Schooner has always reminded me of the local bands I came to love in Colorado: loved enough locally to keep the dream alive through lineup changes, day jobs, and countless other struggles, but never able to get over the hump. Neighborhood Veins, Schooner’s first national release, is the momentum they need to get over that hump.
For local fans, Neighborhood Veins is less of a new record and more of a remastered, reimagined compilation of the songs the band has been playing live the last few years. The album is untamed and pulsing with vibrant, organic production that makes it a fitting soundtrack for nooks and crannies of the Triangle it grew out of.
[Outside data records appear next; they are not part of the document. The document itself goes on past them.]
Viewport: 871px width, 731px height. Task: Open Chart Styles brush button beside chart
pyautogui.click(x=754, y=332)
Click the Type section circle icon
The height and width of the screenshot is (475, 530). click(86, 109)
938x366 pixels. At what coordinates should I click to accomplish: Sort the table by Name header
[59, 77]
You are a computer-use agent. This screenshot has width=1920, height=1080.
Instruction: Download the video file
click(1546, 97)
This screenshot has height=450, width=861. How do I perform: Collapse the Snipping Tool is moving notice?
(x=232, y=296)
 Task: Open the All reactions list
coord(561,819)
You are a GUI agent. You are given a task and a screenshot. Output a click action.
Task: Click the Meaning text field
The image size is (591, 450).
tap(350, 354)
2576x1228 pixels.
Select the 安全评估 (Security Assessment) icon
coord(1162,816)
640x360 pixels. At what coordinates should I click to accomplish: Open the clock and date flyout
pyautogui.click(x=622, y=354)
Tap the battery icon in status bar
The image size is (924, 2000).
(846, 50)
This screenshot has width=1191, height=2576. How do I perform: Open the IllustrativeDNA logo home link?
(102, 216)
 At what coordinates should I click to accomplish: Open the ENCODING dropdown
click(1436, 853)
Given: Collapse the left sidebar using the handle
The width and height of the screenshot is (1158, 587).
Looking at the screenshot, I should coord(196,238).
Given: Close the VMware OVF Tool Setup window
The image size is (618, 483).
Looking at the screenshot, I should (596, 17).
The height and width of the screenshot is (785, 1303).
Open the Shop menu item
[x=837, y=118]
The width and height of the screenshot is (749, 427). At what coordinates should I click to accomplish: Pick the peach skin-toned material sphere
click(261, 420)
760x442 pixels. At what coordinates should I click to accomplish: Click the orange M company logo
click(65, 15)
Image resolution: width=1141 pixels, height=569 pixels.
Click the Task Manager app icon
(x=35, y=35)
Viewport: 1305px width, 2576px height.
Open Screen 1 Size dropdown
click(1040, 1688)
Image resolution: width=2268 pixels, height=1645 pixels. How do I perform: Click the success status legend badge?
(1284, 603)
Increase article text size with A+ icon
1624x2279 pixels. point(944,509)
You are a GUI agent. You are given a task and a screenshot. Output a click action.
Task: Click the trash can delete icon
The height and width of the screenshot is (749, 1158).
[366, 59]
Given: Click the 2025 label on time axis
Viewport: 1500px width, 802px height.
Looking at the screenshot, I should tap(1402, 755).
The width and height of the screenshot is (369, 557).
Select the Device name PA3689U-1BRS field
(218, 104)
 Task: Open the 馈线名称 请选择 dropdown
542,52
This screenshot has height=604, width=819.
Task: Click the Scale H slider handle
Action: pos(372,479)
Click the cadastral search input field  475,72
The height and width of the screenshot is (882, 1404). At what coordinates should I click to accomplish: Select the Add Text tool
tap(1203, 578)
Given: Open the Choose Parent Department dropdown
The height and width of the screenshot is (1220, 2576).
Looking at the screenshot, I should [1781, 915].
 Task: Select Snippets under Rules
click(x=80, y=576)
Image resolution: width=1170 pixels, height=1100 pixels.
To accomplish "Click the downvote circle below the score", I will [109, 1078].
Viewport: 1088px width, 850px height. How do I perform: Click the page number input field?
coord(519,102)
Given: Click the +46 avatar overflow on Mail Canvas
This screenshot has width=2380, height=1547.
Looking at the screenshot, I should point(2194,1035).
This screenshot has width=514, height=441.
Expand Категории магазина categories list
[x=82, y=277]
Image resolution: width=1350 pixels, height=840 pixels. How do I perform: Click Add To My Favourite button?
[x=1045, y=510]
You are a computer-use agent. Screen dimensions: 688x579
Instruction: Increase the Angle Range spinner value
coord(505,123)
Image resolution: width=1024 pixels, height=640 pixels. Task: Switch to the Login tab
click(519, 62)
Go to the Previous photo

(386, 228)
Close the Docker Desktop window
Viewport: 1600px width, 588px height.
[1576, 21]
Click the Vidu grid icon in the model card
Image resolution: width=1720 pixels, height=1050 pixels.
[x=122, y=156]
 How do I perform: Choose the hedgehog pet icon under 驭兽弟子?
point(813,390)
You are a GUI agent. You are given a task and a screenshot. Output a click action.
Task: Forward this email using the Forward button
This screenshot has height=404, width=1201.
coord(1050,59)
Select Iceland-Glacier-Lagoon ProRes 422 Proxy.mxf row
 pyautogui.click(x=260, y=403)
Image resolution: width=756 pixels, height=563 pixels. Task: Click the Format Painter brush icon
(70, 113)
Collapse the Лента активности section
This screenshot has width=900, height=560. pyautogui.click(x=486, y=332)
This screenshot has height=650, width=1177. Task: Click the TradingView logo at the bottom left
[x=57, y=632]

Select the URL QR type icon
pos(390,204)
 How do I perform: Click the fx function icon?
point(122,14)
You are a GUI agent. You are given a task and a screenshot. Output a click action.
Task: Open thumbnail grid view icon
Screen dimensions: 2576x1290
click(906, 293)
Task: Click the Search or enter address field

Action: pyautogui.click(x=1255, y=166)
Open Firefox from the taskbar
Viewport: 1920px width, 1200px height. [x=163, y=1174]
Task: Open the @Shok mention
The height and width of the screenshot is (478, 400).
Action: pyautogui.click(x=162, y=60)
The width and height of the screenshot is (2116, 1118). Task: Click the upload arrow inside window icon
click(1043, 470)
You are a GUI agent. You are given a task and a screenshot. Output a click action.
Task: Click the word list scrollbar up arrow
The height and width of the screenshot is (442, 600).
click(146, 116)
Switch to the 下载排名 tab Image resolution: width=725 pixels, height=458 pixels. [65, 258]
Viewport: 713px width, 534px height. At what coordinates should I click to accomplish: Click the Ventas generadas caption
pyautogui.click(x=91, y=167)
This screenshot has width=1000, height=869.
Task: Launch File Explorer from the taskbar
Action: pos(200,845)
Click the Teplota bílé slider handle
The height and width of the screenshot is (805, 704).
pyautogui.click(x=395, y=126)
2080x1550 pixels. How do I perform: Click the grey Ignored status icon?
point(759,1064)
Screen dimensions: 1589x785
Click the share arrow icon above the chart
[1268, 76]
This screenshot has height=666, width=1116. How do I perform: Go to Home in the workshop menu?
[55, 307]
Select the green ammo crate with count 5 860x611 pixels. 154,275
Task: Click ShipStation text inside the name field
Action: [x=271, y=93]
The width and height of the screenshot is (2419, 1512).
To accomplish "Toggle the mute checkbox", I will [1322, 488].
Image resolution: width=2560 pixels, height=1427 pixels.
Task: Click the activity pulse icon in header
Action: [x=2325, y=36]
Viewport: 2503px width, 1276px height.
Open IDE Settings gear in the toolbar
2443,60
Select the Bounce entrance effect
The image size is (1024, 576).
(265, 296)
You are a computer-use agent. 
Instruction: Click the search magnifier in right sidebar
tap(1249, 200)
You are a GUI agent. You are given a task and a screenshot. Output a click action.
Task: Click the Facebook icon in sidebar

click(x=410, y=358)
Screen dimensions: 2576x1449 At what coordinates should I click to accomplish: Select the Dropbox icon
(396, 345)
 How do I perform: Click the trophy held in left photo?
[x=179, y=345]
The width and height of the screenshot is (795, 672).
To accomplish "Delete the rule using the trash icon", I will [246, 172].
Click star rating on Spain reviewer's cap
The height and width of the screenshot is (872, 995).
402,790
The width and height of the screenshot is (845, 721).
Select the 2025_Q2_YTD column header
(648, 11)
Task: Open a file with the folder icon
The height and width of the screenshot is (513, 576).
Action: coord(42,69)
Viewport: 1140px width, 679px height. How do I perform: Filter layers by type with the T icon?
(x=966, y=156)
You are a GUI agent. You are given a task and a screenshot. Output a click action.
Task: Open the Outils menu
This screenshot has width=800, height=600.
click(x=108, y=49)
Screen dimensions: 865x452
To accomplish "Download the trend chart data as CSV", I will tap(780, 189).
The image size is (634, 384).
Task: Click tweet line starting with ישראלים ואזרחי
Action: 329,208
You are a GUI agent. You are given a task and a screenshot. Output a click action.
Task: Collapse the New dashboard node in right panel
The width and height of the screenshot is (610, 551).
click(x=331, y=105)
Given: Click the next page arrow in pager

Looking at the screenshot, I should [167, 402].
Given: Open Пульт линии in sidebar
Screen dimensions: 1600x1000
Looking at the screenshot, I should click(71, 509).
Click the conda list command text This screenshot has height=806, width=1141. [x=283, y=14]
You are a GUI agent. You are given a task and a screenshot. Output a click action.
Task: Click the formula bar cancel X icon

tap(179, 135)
The opening sequence is the best thing Schooner has ever recorded. “It Won’t Matter” combines the deep sighing emotions of the previous high watermark “Maybe We Lose In The End” with propulsive pop, but the brilliance is in the transition to “Trap.” It’s a seamless switch with a badass guitar line rising up until frontman Reid Johnson bursts into the record’s catchiest track.
Some off-tempo tracks like “Floodlights And Ghosts” keep the energy palpable. The effective repetition of the three-word titles in “Still In Love” and “Say My Name” are swirling, pleasant aural traps.
The momentum isn’t sustained in much of the Neighborhood Veins’ second half. The improvised interlude “Veins” stops the album cold and its contributions to the organic atmosphere aren’t enough to compensate. Other than “Say My Name,” the final tracks struggle to regain the opening’s energy. It culminates in an 11-minute, aleatoric ramble that’s forgivable, but still frivolous.
These qualms are minor overall and Neighborhood Veins’ opening half is strong enough to overcome it. Schooner has earned renewed attention and they have a good chance to take the next step many of their Triangle peers have.
Schooner will play an album release show at The Pinhook tonight, September 24, with D-Town Brass and See Gulls. Tickets are $5.